Despite a concerted effort to collect blood specimens, investigators were able to take samples from only two people in the village, including the local midwife, said Diana Ginting, chief of the district health department, who shares a common surname in the region.
Indonesian health officials working with an international team returned day after day to the village and made grudging progress. They recruited 20 local volunteers to monitor fellow residents for fever and set up a temporary health post on the soccer field offering free medical care. The investigators methodically pieced together the chronology of the outbreak. They traced those who had contact with the victims and provided them with Tamiflu.

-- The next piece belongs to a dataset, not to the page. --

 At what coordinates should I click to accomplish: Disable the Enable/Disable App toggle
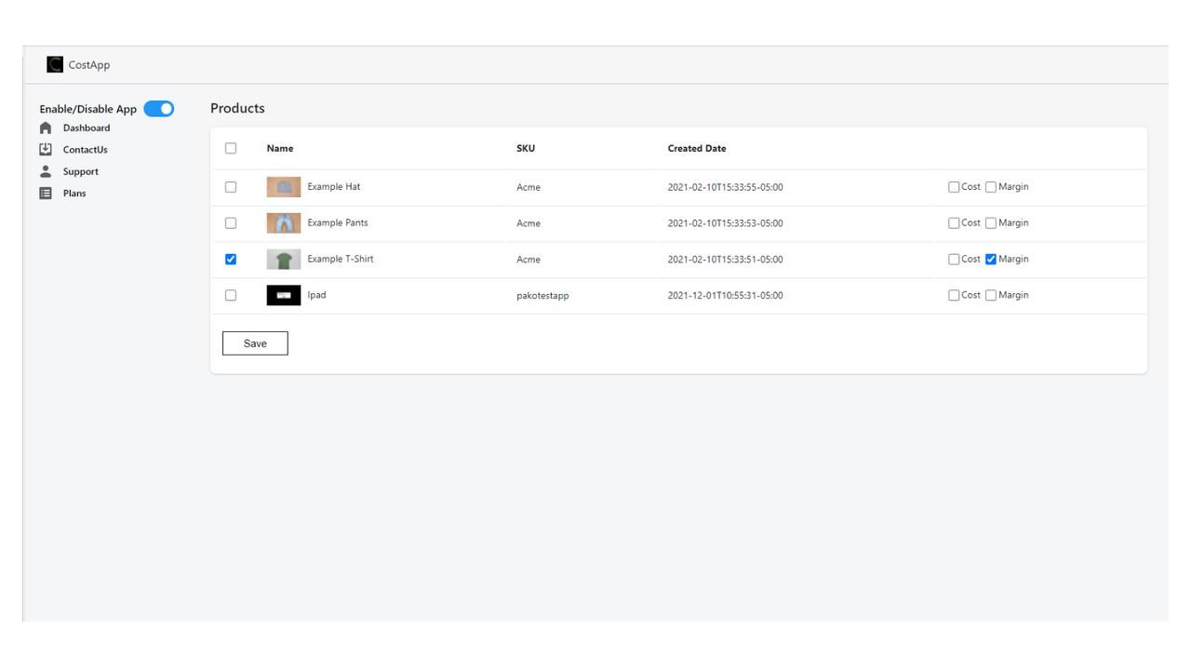[x=159, y=108]
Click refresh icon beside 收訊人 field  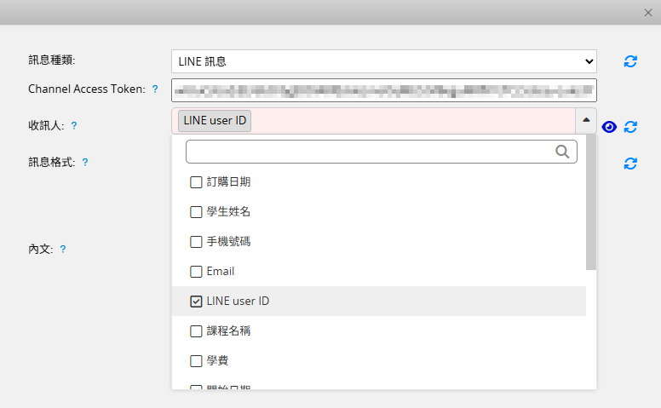pyautogui.click(x=630, y=127)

But many of those closest to the Gintings refused to take it, according to interviews with villagers in Kubu Sembilang and nearby Jandi Meriah.
"The doctors gave us Tamiflu, but we didn't take it," said Mamajus Boru Karo, 38, a relative of the Gintings, scrunching up her face as she retrieved the unpleasant memory. "We should we take it? We don't have bird flu."
'I Was Losing Hope'
At the hospital in the provincial capital, Medan, members of the Ginting family were proving uncooperative. More than a dozen relatives had come down from the mountains. They had been sent there by a smaller clinic, and they remained unconvinced that bird flu was what ailed them.
They initially balked at taking Tamiflu or receiving injections of antibiotics, doctors said.
"They tried to refuse all treatment," said Nur Rasyid Lubis, the hospital's deputy director. "We could treat them only because their condition made it impossible for them to resist. But if they had been healthy enough to walk, they all would have run away."
Jones, the youngest sibling, did just that.
"I was losing hope. I thought I was going to die," he said in a raspy voice, his stare blank beneath thick eyebrows and his cheeks sunken. He had once been a young tough, but his arms and legs, covered with elaborate swirling tattoos of red and green, had grown scrawny after more than two months of battling the disease.
Jones Ginting fled the hospital, moving around Medan and the Sumatran highlands despite his fever and increasing difficulty breathing. He returned after villagers told him that the police were looking for him and might arrest him.